Conclusion and implications

The striking prevalence of enacted stigma experiences reported in this study was consistent with those documented in the research available on transgender people in many countries (e.g., James et al., 2016; Strauss et al., 2020; Veale, Peter, et al., 2017) urging numerous agencies to consider immediate actions to diminish the mental health inequities affecting transgender people in Aotearoa/New Zealand and globally. There is a need for clinicians, practitioners, educators, and researchers who work in the field of transgender health to acknowledge the wider context of sociocultural cisgenderism. This includes deepening their understandings on how the impacts of cisgenderism can create a stressful and harmful environment for transgender people, as well as how cisgenderism is linked to the various forms of enacted stigma (e.g., discrimination and sexual violence) that may give rise to gender minority stress with subsequent negative mental health consequences. Specifically, the present findings suggest efforts to address cisgenderism at interpersonal and structural levels, including awareness education, support for community advocacy, and inclusive policy initiatives may help to reduce transgender people’s exposure to enacted stigma to reduce the risk of these life-threatening mental health problems.

The finding of Youth’12 study, which has reported that transgender students in Aotearoa/New Zealand were less likely to have family members to care about them, is a serious concern (Clark et al., 2014). Our findings highlight the crucial role that primary social ties play in providing transgender people with not just general support that they need. Transgender-specific support could include expressing affirmation of a transgender person’s gender that has been found to be associated with promotion of personal resilience and reduced negative impacts of enacted stigma (Puckett et al., 2019; Weinhardt et al., 2019). In relation to this, comprehensive resources and training for family members about understandings of transgender-specific needs should be made widely available, such as through social media, healthcare providers, and community organizations.

Given the potential role of secondary social ties (including connections to neighborhood and transgender communities) in providing mental health benefits for transgender people, opportunities for fostering positive relationships among transgender people and between trans and wider communities should be expanded by identifying and reducing barriers to neighborhood engagement.
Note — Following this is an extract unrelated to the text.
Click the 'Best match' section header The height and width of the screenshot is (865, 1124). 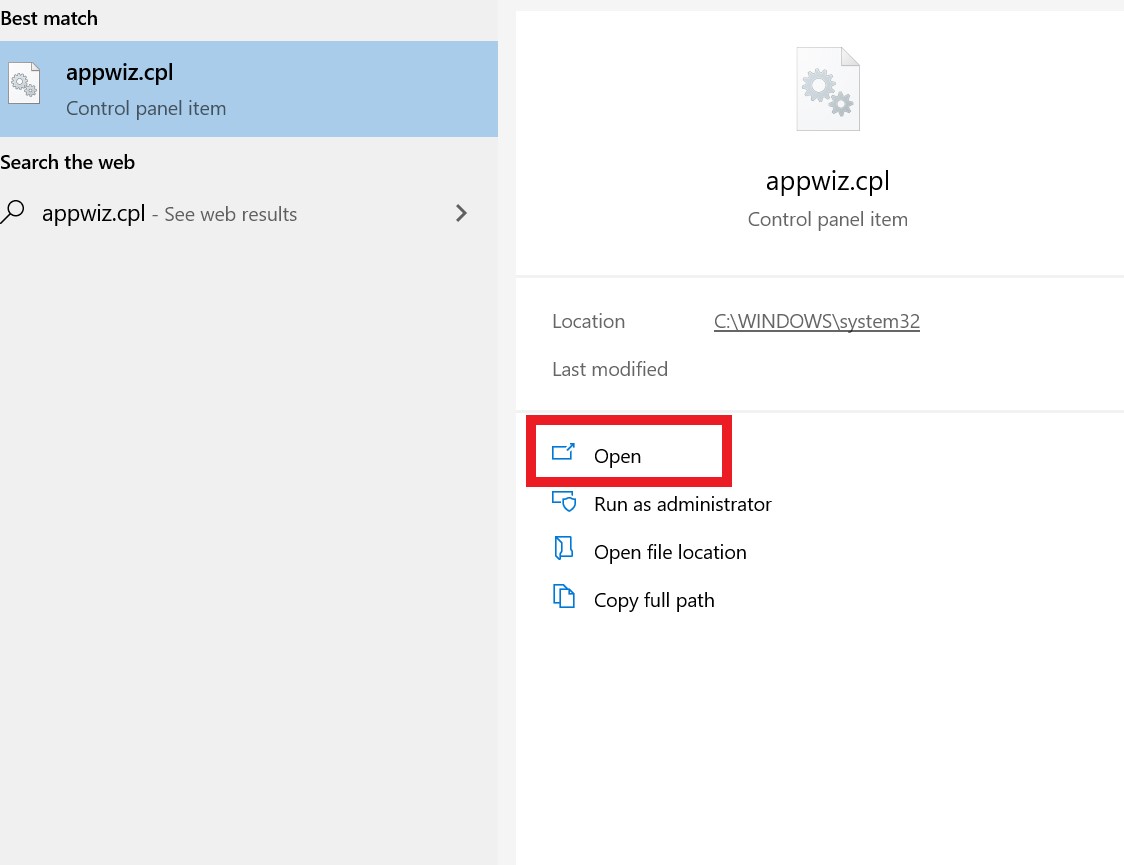(49, 18)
Resources should also be provided for the work that transgender community organizations do to allow transgender people to develop a sense of belonging within their communities.

Acknowledgment

The first author would like to acknowledge the financial support received through a University of Waikato Doctoral Scholarship. The authors would like to acknowledge the work of Counting Ourselves research team, and give special thanks to the community advisory group members and to the survey participants.

Funding Statement

This work was supported by the Health Research Council of New Zealand [J.F.V., 17/587], the Rule Foundation; and the University of Waikato.

Notes

1

Note that these demographic details may differ slightly from the published findings from the same survey dataset (Veale et al., 2019) which were weighted by ethnic groups to match the Aotearoa/New Zealand general population.

2

The Māori term “whānau” translates as family members, including those from an extended kinship system (Durie, 1985).

Conflict of interest

The authors have no other conflict of interest to declare.